A script to demo the PERCENTILE_CONT and PERCENTILE_DISC functions in SQL Server 2012.
— Begin Script
CREATE TABLE TestTable2 (
RecordId INT NOT NULL IDENTITY(1, 1),
GroupId INT NOT NULL,
TotalAmount INT NOT NULL
)
GO
INSERT INTO TestTable2(GroupId, TotalAmount) VALUES (1, 1)
INSERT INTO TestTable2(GroupId, TotalAmount) VALUES (1, 2)
INSERT INTO TestTable2(GroupId, TotalAmount) VALUES (2, 2)

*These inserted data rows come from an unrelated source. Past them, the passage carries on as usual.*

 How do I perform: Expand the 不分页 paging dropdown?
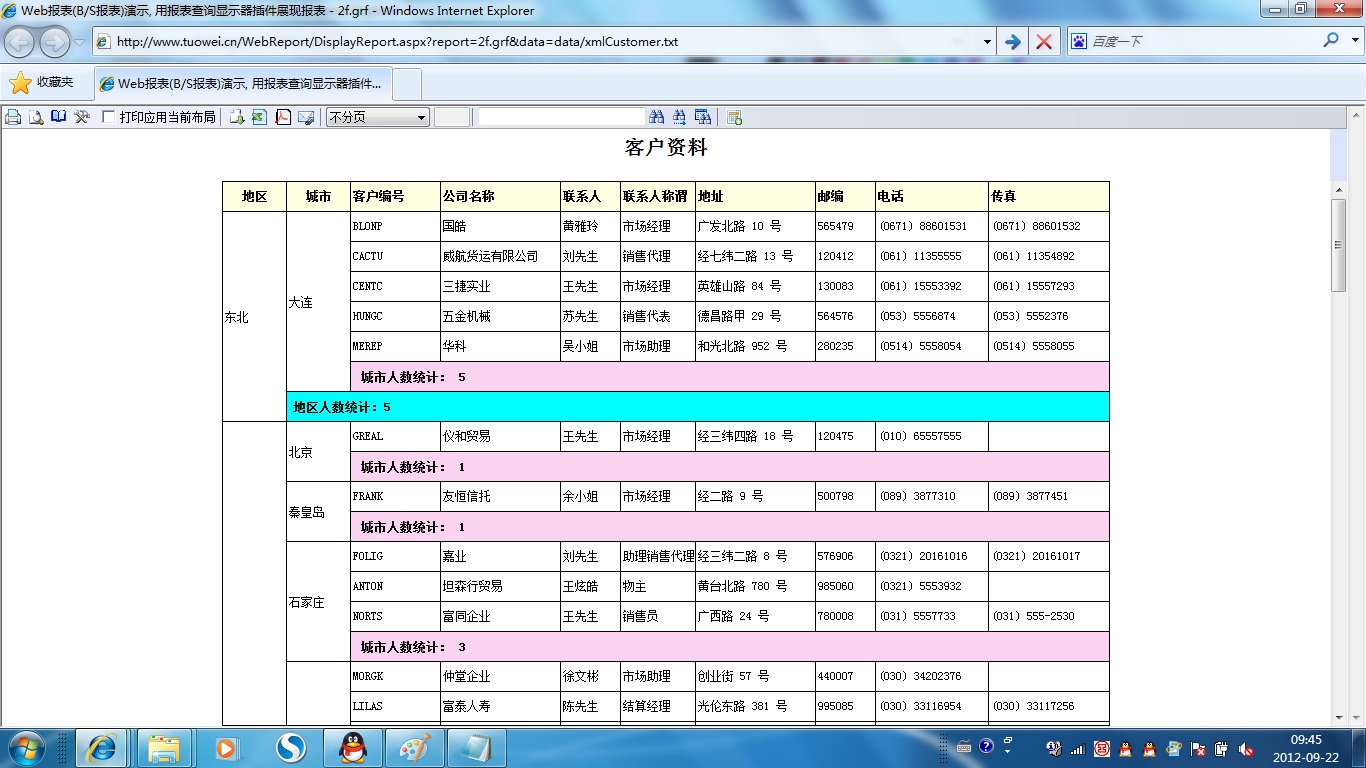point(421,117)
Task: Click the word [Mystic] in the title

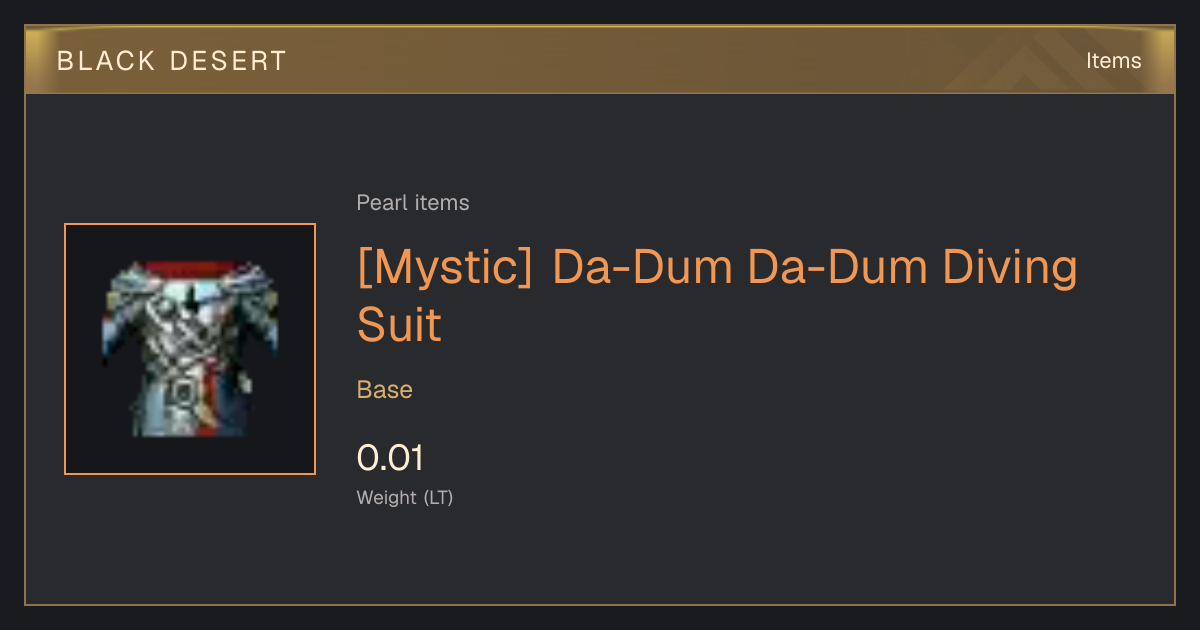Action: (446, 269)
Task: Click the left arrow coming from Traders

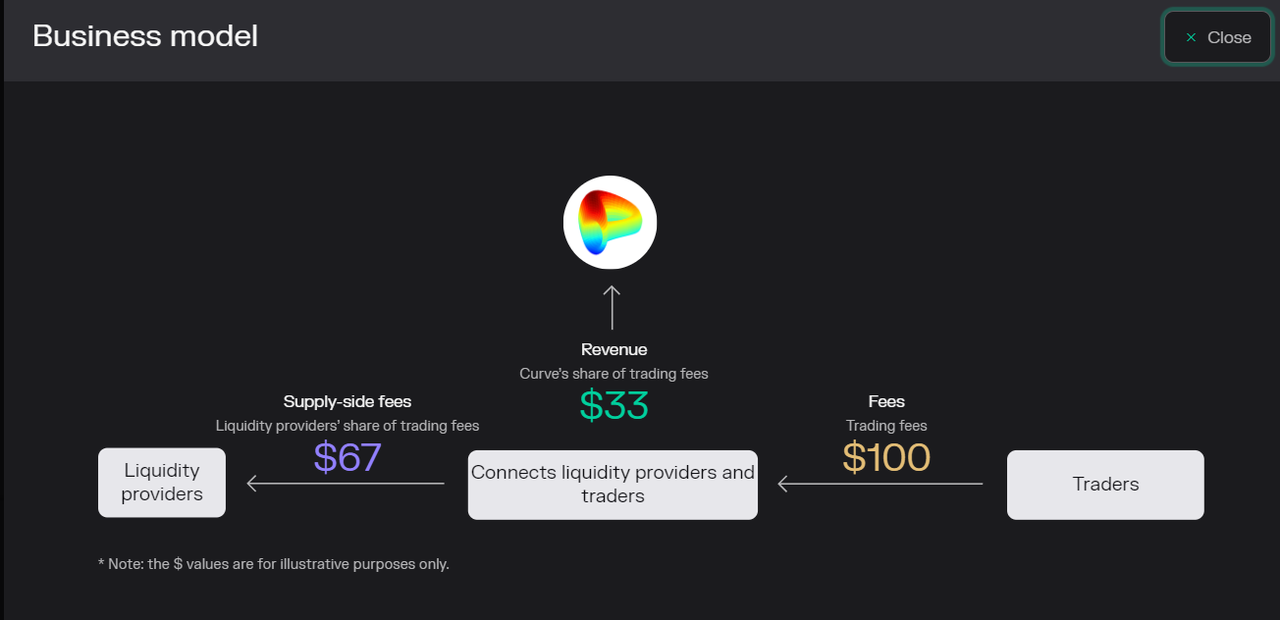Action: (x=880, y=484)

INSERT INTO TestTable2(GroupId, TotalAmount) VALUES (2, 3)
INSERT INTO TestTable2(GroupId, TotalAmount) VALUES (2, 2)
INSERT INTO TestTable2(GroupId, TotalAmount) VALUES (3, 1)

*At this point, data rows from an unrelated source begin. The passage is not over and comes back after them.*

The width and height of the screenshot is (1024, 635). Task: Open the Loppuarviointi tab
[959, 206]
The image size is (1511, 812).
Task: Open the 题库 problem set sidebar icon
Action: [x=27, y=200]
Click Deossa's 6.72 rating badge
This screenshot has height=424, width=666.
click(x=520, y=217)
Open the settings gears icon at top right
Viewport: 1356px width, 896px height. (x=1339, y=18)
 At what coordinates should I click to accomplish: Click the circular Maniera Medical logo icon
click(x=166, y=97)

INSERT INTO TestTable2(GroupId, TotalAmount) VALUES (3, 2)
INSERT INTO TestTable2(GroupId, TotalAmount) VALUES (4, 3)
INSERT INTO TestTable2(GroupId, TotalAmount) VALUES (4, 5)
INSERT INTO TestTable2(GroupId, TotalAmount) VALUES (5, 5)
INSERT INTO TestTable2(GroupId, TotalAmount) VALUES (5, 6)
GO
SELECT GroupId,
SUM(TotalAmount) as TotalAmountSum,
COUNT(GroupId) as GroupRecordCount
FROM TestTable2
GROUP BY GroupId
SELECT DISTINCT GroupId,
PERCENTILE_CONT(0.5) WITHIN GROUP(ORDER BY TotalAmount) OVER (PARTITION BY GroupId) AS PercentContValue,
PERCENTILE_DISC(0.5) WITHIN GROUP(ORDER BY TotalAmount) OVER (PARTITION BY GroupId) AS PercentDiscValue
FROM TestTable2
GO
— End Script
— Results
Group Id | Total Amount Sum | Group Record Count |
1 | 3 | 2 |
2 | 7 | 3 |
3 | 3 | 2 |
4 | 8 | 2 |
5 | 11 | 2 |
Group Id | PercentContValue | PercentDiscValue |
1 | 1.5 | 1 |
2 | 2 | 2 |
3 | 1.5 | 1 |
4 | 4 | 3 |
5 | 5.5 | 5 |
PERCENTILE_CONT – From BOL: ‘Calculates a percentile based on a continuous distribution of the column value ‘
PERCENTILE_DISC – From BOL: ‘Computes a specific percentile for sorted values in an entire rowset or within distinct partitions of a rowset’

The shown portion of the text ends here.